Supplied information Block Start

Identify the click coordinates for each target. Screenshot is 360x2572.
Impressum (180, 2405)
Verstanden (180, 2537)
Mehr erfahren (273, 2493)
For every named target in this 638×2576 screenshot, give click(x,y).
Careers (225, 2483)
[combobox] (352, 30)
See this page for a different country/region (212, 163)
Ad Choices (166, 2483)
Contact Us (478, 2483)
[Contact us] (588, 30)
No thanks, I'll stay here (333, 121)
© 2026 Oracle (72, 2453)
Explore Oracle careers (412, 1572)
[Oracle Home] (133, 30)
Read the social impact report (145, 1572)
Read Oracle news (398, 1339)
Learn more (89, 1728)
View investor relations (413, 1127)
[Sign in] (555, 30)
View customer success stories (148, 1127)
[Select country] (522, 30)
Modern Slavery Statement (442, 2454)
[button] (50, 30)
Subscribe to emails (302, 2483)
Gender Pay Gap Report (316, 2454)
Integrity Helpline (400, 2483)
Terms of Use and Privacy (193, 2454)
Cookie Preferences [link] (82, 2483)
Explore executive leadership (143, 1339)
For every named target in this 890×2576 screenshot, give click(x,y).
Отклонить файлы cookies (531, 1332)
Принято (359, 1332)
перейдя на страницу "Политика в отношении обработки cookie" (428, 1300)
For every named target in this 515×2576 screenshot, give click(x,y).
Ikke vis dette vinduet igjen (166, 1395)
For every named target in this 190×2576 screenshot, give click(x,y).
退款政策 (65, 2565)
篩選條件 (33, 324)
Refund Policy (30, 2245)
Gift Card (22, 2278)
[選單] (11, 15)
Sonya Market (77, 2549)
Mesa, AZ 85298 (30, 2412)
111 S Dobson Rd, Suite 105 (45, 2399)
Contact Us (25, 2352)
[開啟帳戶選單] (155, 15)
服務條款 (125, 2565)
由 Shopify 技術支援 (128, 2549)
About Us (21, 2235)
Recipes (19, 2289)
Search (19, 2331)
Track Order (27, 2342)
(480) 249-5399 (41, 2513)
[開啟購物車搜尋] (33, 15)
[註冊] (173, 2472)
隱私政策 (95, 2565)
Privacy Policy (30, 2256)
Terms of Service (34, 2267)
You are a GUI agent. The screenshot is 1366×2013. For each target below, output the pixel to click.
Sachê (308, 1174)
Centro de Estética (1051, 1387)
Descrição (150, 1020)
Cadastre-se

Supplied information Block End

Task objective: Across the listing, how many lines contain "named"? State the number and nothing else.

Output: 4